(Document extract):
+ + + + + + +
Still other companies are lining up for U.S. permission. American Metal Resources and SeaX, both formed last year, applied for exploration licenses that are under NOAA review.

Deep Sea Minerals Corp., founded in 2022, is publicly traded in Canada and announced its application to explore for nodules in March. The company recently issued a press release saying its advertisements may have “overstated” the certainty of its future growth. It does not yet have deep-sea mining rights or any specialized marine technology, it said.

There are some early signs of discord: American Metal Resources and The Metals Company have both sued each other, alleging the misuse of confidential information.

No guarantee of profit

Deep-sea ecologists and ocean advocates have fought against seabed mining for years on the grounds that the deep ocean remains vastly under-studied, and that miningcould extinguish its fragile life.

But a number of analysts and investors also question its economic merit.

Of the four metals contained in polymetallic nodules, copper is the surest bet to see sustained demand given the booming need for electrical wiring.

But mineral forecasts, said mining consultant Lyle Trytten, “often get a lot of attention when they’re very high, and then things change.”

Five years ago, The Metals Company built its marketing on the surging demand for metals to build electric vehicle batteries. Forecasters projected global shortages and prices soared.

In the years since, battery design has evolved and no longer depends as much on cobalt and nickel, leaving seabed mining companies with a more subdued outlook on profits. Even highly-sought copper is already being replaced in some industry sectors with aluminum.

Ian Lange, a professor of mineral economics at the Colorado School of Mines, said deep-sea mining advocates seem to overlook the more affordable and widely available sources of minerals on land. He questioned whether demand is strong enough: Copper mines in Michigan and Wyoming are fully permitted but inactive; a cobalt mine is idled in Idaho.

“I personally am skeptical that what’s holding people back (from deep-sea mining) is nonmarket things like permitting,” he said.

The Securities and Exchange Commission requires publicly listed mining companies to assess the economic viability of their projects in a document known as a pre-feasibility study.
+ + + + + + +
Summarize the text on deep-sea mining in two sentences.

(Information provided):
+ + + + + + +
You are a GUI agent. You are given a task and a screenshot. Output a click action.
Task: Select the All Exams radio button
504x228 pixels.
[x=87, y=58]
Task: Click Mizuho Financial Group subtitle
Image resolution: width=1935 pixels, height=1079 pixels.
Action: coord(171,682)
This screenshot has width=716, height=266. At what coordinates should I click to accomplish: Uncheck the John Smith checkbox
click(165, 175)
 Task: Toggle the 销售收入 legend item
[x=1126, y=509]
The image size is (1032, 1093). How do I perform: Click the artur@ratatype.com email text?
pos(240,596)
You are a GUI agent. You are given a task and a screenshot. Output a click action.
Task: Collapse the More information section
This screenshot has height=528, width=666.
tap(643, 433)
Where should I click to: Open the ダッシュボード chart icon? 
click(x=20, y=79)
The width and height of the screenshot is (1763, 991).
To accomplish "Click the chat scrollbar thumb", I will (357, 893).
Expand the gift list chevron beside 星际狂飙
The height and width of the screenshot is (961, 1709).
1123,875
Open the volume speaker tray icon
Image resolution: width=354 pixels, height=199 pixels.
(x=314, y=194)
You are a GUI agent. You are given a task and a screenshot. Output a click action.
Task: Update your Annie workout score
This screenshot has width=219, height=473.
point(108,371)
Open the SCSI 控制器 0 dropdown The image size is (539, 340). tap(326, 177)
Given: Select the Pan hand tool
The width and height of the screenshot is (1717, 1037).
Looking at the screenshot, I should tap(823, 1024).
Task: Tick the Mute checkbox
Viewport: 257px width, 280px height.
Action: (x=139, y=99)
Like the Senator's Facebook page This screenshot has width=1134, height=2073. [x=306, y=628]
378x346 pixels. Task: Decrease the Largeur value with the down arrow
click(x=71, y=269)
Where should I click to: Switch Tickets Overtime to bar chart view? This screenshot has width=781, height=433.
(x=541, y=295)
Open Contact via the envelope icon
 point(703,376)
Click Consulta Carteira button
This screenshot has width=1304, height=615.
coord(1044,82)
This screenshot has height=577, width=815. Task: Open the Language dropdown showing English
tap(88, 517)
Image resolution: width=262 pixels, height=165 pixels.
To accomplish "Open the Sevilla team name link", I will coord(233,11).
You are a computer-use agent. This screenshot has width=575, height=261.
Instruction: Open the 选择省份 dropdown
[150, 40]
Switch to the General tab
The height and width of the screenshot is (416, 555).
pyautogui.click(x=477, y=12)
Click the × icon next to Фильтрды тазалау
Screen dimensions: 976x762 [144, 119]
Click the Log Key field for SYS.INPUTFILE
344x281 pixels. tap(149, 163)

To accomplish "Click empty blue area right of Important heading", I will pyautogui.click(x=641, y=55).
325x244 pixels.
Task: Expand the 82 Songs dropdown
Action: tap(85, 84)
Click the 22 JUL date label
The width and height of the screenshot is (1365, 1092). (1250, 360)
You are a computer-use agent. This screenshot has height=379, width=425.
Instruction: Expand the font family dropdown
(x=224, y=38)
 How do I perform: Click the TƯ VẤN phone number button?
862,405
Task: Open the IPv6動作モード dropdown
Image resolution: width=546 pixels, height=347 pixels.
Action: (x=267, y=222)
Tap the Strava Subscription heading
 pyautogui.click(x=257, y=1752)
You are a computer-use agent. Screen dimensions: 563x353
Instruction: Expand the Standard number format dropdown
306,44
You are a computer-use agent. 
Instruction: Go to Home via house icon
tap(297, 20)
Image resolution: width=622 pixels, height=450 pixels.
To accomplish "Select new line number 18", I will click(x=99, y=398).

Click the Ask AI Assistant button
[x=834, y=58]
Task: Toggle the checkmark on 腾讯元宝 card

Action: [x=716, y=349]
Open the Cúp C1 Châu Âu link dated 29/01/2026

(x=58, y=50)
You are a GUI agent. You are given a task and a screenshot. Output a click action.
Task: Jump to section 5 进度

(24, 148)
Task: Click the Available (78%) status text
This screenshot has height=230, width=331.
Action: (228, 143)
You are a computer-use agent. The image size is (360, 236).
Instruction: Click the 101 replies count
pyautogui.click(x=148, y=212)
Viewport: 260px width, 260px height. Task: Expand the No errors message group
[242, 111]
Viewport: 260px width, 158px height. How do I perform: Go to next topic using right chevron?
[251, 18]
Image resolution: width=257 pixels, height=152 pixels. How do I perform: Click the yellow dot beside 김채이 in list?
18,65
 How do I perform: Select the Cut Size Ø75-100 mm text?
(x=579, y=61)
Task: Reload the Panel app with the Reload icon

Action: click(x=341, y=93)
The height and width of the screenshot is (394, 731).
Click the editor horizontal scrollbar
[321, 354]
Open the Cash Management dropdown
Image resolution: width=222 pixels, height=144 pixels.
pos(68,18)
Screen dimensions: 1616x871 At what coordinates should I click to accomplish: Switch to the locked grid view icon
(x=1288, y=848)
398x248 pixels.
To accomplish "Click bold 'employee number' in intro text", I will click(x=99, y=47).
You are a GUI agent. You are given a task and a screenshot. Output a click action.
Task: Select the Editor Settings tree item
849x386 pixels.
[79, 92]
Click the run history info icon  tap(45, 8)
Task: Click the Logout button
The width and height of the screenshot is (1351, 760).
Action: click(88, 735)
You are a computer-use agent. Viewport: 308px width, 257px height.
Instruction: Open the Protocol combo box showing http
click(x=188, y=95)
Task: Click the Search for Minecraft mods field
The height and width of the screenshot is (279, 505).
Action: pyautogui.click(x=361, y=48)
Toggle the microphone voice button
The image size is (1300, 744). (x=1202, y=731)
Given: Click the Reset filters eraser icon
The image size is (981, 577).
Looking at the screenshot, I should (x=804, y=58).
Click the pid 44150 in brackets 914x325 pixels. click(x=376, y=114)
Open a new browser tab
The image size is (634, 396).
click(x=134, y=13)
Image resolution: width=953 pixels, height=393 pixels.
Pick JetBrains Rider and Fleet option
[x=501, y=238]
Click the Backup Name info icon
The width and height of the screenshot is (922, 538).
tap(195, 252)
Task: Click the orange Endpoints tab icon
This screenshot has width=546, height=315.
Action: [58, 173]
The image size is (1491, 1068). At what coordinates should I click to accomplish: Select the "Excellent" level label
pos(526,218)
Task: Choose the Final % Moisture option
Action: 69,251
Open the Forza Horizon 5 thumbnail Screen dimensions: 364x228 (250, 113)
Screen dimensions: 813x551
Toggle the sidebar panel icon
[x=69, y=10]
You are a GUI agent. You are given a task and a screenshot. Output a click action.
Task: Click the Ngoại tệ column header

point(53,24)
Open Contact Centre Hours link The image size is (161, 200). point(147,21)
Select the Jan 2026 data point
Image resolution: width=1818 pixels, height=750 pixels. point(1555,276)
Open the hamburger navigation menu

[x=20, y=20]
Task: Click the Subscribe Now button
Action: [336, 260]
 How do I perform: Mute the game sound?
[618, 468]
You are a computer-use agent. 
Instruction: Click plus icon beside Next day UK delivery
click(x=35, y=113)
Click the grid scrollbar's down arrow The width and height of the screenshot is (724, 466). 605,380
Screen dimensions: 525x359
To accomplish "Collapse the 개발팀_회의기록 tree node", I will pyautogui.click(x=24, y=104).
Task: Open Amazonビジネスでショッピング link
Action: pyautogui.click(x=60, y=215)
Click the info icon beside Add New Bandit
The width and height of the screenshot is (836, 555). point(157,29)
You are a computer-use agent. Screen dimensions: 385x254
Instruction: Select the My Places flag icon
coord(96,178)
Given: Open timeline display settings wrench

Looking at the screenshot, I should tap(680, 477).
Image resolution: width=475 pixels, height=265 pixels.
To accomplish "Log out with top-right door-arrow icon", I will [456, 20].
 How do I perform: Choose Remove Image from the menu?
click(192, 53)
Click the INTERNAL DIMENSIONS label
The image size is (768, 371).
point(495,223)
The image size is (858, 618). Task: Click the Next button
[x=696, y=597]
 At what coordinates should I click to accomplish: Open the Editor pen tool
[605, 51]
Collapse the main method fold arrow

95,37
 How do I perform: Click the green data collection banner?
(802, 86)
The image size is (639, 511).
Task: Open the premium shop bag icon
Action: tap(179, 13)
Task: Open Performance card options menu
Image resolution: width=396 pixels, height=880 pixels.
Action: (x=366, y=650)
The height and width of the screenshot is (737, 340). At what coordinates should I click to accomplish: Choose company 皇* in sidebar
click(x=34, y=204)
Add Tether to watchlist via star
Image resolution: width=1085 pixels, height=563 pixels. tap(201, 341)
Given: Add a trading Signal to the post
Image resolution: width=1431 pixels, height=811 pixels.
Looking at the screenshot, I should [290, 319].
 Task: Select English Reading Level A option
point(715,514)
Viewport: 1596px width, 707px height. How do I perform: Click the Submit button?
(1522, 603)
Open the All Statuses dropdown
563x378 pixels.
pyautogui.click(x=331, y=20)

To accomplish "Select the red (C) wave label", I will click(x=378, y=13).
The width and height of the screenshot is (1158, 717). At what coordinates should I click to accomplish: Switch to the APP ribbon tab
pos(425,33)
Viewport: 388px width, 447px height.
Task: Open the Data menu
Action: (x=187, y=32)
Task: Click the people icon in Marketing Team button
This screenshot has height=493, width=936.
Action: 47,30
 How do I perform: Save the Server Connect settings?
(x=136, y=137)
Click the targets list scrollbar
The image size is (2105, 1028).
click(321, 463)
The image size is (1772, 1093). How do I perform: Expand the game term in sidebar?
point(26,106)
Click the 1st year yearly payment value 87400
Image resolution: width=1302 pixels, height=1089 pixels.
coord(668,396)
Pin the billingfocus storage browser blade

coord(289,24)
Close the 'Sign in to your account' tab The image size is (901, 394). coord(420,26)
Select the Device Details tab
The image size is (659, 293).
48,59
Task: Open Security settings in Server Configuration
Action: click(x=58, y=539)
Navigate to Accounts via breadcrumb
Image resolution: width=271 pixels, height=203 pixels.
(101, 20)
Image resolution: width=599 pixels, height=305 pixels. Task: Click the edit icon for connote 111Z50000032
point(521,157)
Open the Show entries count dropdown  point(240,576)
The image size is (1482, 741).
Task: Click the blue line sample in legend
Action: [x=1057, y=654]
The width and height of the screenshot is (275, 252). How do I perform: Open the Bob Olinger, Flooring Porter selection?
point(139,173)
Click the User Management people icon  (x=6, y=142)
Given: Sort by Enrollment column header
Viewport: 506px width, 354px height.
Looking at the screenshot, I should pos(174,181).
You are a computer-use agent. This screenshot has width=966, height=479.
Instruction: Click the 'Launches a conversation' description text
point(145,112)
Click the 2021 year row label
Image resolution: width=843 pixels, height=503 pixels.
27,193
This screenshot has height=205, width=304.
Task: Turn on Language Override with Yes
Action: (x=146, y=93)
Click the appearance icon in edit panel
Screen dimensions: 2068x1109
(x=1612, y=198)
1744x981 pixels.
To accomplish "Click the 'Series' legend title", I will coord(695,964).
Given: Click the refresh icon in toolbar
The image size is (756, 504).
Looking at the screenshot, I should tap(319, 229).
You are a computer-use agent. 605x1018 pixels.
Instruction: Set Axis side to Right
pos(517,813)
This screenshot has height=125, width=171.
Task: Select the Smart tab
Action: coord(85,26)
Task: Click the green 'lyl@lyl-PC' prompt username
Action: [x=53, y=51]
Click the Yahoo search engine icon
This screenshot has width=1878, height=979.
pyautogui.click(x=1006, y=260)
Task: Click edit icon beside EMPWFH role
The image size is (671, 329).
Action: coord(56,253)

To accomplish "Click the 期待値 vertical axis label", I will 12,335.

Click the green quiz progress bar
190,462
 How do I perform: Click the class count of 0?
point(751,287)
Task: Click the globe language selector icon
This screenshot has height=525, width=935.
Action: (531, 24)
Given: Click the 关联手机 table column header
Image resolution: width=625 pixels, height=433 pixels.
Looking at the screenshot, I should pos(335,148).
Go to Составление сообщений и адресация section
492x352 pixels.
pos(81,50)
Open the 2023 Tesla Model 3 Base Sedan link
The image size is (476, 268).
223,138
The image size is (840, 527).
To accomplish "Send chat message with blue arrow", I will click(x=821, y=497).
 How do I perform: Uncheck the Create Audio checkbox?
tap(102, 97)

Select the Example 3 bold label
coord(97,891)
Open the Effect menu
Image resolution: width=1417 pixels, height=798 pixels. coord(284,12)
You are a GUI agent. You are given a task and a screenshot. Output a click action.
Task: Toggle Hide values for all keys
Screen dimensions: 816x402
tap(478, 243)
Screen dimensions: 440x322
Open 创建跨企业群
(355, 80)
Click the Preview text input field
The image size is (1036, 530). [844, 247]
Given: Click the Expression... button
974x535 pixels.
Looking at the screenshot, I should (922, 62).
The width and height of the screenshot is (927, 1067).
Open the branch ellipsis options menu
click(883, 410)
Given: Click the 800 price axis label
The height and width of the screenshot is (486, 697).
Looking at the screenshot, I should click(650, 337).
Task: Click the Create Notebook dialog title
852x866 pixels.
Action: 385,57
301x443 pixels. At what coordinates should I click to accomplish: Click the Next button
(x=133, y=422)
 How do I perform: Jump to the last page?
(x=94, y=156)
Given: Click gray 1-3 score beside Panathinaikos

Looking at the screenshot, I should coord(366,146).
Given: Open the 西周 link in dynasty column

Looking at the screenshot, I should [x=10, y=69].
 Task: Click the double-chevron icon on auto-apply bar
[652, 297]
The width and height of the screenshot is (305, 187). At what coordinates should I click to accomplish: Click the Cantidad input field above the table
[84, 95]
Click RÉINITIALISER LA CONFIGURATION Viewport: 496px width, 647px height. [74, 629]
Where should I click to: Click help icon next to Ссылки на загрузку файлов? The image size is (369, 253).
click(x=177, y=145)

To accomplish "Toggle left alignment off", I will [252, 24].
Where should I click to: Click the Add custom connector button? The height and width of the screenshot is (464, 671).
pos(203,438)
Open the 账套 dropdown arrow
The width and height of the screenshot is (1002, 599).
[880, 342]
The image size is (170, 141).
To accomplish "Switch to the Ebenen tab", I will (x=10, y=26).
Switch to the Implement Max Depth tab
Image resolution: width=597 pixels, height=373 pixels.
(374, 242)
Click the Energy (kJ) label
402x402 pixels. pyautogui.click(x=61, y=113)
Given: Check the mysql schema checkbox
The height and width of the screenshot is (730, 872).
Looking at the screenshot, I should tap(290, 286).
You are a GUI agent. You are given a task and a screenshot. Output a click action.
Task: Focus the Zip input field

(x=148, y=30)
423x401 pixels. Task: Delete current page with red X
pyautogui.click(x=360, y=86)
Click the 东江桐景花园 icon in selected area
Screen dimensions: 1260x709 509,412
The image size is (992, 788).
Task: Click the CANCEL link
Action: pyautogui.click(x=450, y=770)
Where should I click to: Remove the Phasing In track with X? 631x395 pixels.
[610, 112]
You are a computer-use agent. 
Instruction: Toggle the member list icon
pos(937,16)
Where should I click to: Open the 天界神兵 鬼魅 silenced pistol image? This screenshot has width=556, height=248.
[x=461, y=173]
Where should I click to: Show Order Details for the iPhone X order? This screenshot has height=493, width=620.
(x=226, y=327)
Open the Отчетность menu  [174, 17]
+ + + + + + +
(The solution): Several more companies, including American Metal Resources, SeaX, and Deep Sea Minerals Corp., have applied to explore for seabed minerals, though there are early signs of discord, as American Metal Resources and The Metals Company have sued each other over alleged misuse of confidential information. Besides ecologists' objections that mining could extinguish fragile deep-ocean life, analysts and investors question the industry's economic merit, because battery design now depends less on cobalt and nickel, copper is being replaced by aluminum in some sectors, and more affordable, widely available mineral sources exist on land.